> _Aufgabe_
Gib aus der Buchbesprechung den Abschnitt wortgetreu wieder, der bei „Viola und Leo“ beginnt und bei „wertfrei betrachten kann.“ endet.

> _Auszug zum Lesen_
====
Viola und Leo sind zwei junge Menschen, die wie Zugvögel durch das Leben ziehen. Vor allem Viola ist eine getriebene, die versucht ihre Vergangenheit hinter sich zu lassen. Gelingen tut ihr das nur bedingt, denn egal wie weit weg wir gehen, wir nehmen unsere Erlebnisse und Probleme doch immer mit. Viola kehrt ihrem Elternhaus nach dem Verschwinden ihrer Schwester Lara den Rücken, studiert in London, wohin sie auch ihren Lebensmittelpunkt verlegt. Ihre Beziehung ist vor kurzem gescheitert – auch, weil es ihr schwer fällt Nähe zuzulassen. Nun, da Lara tot ist, kehrt sie zurück nach Hause und all die lange unterdrückten Gefühle und Gedanken treten wieder in Erscheinung. Dass sie sich gerade Leo, einem eigentlich Fremden, offenbart, mag überraschen, aber vielleicht ist auch genau das so viel einfacher, weil er sie nicht kennt und sie völlig wertfrei betrachten kann.

Leo begleitet seine Mitbewohnerin Suri, die auf der Suche nach ihrem Bruder Akuma ist, der zwar schon immer ein recht eigenbestimmtes Leben gelebt hat, aber nun völlig unauffindbar zu sein scheint. Auf dem Roadtrip begleitet die beiden Liv, eine gute Freundin und später schließt sich noch Lennart der illustren Truppe hinzu, der die Reisegruppe komplettiert. Leo wird als ziellos beschrieben. Ein Junge wohlhabender Eltern, mit einem Vater, der ein genaues Bild davon hat, was Leo mit seinem Leben anzufangen hat. Dass Leo dagegen auf seine ganz eigene Art rebelliert, ist nicht überraschend. Aber, dass auch er zu Papier und Stift greift um Viola Briefe zu schreiben, hingegen schon.

"Die Nacht der Zugvögel" ist ein wunderschön geschriebener Roman, der mich über weite Strecken nicht nur unterhalten, sondern auch begeistern konnte. Leider bleibe ich aber mit sehr vielen Fragen zurück, die die Autorin nicht beantwortet und den Leser dadurch im Ungewissen lässt. Es gibt Bücher, bei denen ein offenes Ende passt. Bei diesem hier hätte ich es jedoch schöner gefunden, wenn ich klare Antworten erhalten hätte.

Fazit
"Die Nacht der Zugvögel" ist ein melancholischer Roman über zwei junge Menschen, die ihren Weg noch nicht gefunden haben. Zugvögeln gleich ziehen sie immer weiter, auf der Suche nach etwas, was sie innerlich heilen lässt. Eingeschränkte Lese-Empfehlung, da das Ende zu viele Fragen offen lässt.
====
> _Verfügbare Daten_
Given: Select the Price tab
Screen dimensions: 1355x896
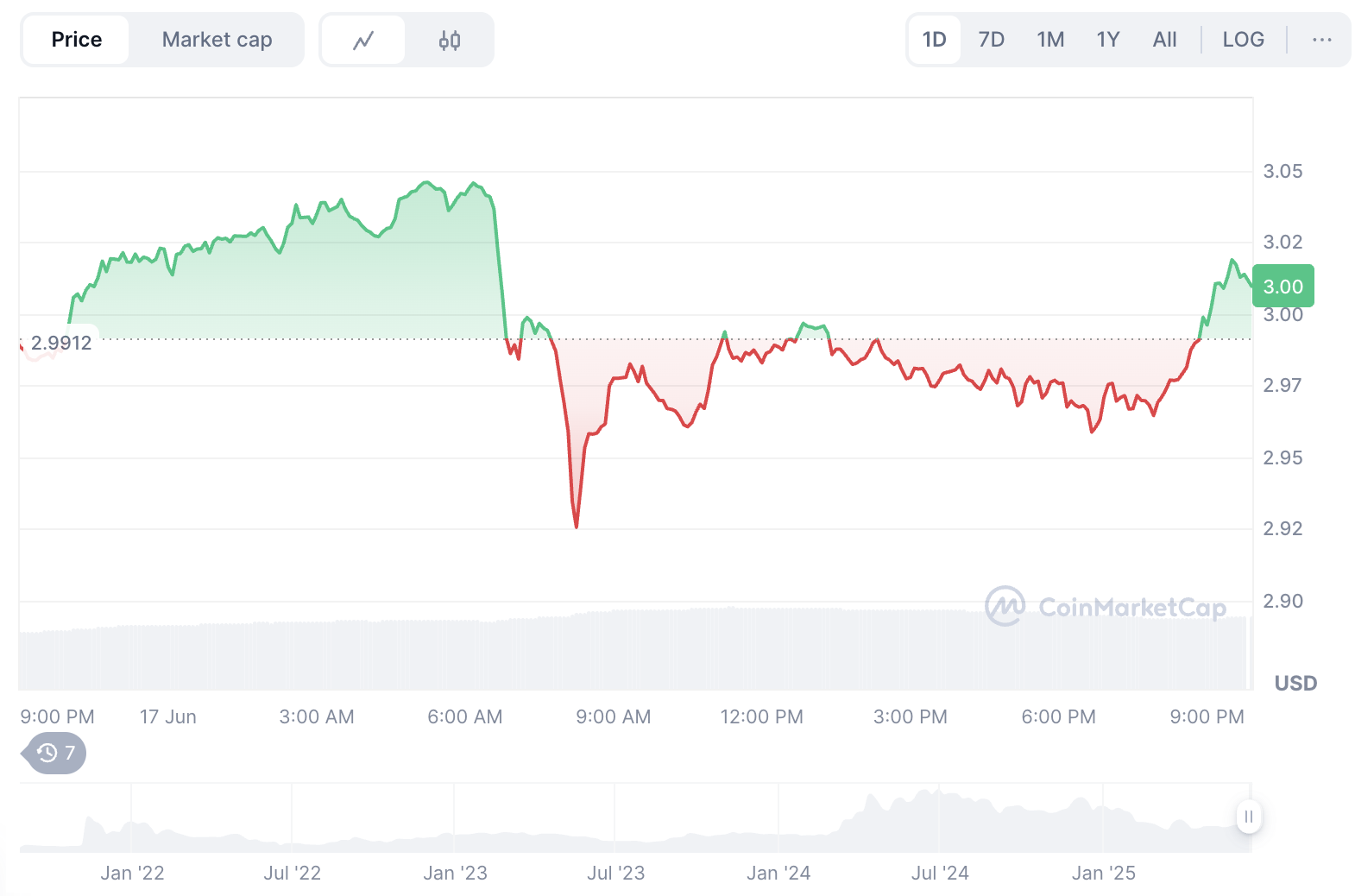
====
> _Lösung_
Viola und Leo sind zwei junge Menschen, die wie Zugvögel durch das Leben ziehen. Vor allem Viola ist eine getriebene, die versucht ihre Vergangenheit hinter sich zu lassen. Gelingen tut ihr das nur bedingt, denn egal wie weit weg wir gehen, wir nehmen unsere Erlebnisse und Probleme doch immer mit. Viola kehrt ihrem Elternhaus nach dem Verschwinden ihrer Schwester Lara den Rücken, studiert in London, wohin sie auch ihren Lebensmittelpunkt verlegt. Ihre Beziehung ist vor kurzem gescheitert – auch, weil es ihr schwer fällt Nähe zuzulassen. Nun, da Lara tot ist, kehrt sie zurück nach Hause und all die lange unterdrückten Gefühle und Gedanken treten wieder in Erscheinung. Dass sie sich gerade Leo, einem eigentlich Fremden, offenbart, mag überraschen, aber vielleicht ist auch genau das so viel einfacher, weil er sie nicht kennt und sie völlig wertfrei betrachten kann.